あらゆるアカウントにかんたんにアクセス 1password.com
カナダ https://1password.com/ では”マスターパスワード”を使い、次世代暗号化技術で、あらゆるアカウントにかんたんにアクセスする仕組みを提供しています。 個別のカウントを家族と共有し、家族にもアカウントへのログインやクレジット情報へのアクセスを可能にします。
故人のSNS管理 lantern.co
米 https://www.lantern.co/ ではあらかじめSNS管理人を指定しておき、亡くなったことを通知できるようにします。故人のアカウントを閉鎖、追悼し、故人の情報の悪用を防ぎます。
今後の課題
NHK ロサンゼルス支局 山田奈々記者は、デジタル遺産などの処理をまかせるには、肉親がいいのか、デジタルにあかるい友人がいいのか、また、自分より若い人にたのむべきか、改めて考えたと話していました。
また、今後の課題としてメタバースなどの仮想空間で、アバターの著作権 や、仮想空間の中での”思い出の記録”にアクセスできる権限などが問題になるだろうと締めくくりました。
Your data is yours あなたのデータはあなたのもの
ここからは私の補足と感想です。
1password.com は次世代暗号化技術を使用し、複雑で強力な個別のパスワードをランダムに生成したり、口座や資産の情報も管理できる仕組みをアプリやプラグインを使って実現しています。"マスターパスワード"はWEBには送信されず(1password.comも知らない)、ローカルにも記録されないため、利用者しか知りません。
lantern.coにも共通することですが、"Your data is yours" あなたのデータはあなたのもの、という考え方、生前・死後もそのコントロールは自分とその家族や愛する人々が握るべき、という信念があります。
"your data is yours"は1password.comのドキュメントにあることばで、最近はいろいろなサイトのプライバシーポリシーでも見かけることばです。
外部への脅威や悪意から、アカウント情報やクレジット情報などを守るために煩雑な手続きや、自分でも手に負えないパスワードの管理に苦しめられるのは本末転倒です。こうしたパスワード管理のワンストップサービスは、そうした煩雑さや不安の払拭・負荷の軽減にたいへん役に立ちます。
また、Lantern.coのような死後のSNS管理を大事な人に委託するサービスは、Apple やGoogleでもツール化、サービス化されることが増えていますが、ワンストップで、しかもスクラッチ(1から構築すること)
せず、テンプレートに沿って総合的に対策できることはとても有効なのではないでしょうか。
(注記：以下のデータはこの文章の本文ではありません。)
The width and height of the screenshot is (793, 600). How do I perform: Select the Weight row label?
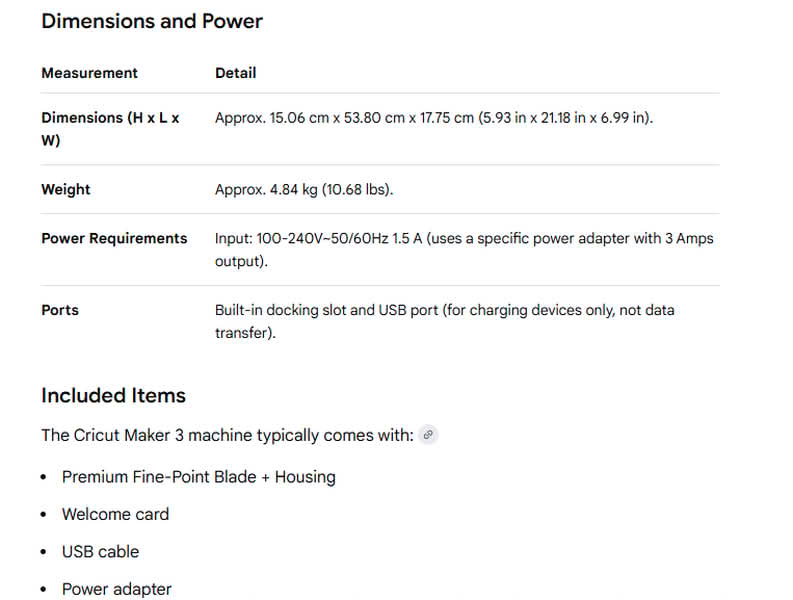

生前も死後も、私のデータは私と私の愛する人達のもの、なのですから、きちんと引き継ぎできるように備えておきたいものです。
マスターパスワードの取り扱いは要注意
注意が必要なのは”マスターパスワード”の取り扱いです。絶対に漏洩させたり、紛失したりできません。1password.com に限らず、パスワード管理ツール・サービスにあたるものを利用するときは、マスターパスワードの漏洩・盗難・紛失は逆に大きなリスクになります。1password.comでは、安全なところに保管できるよう、紙に印刷した”Emergency Kit”が用意されています。
もしものときカード
当事務所では、こうしたパスワードの管理は、終活・エンディングノート作成でデジタル遺産を生前整理する中で、カギとなる情報機器(スマホ、パソコン)を用意し、そのパスワードをスクラッチテープを効果的に利用することで、適切に管理することを提案しています。
https://note.com/tas_as/n/nbce33b24e093
大事なことは、あなたのデータはあなたのもの、ご自身であなたとあなあの大事な人がコントロールできるようにすることです。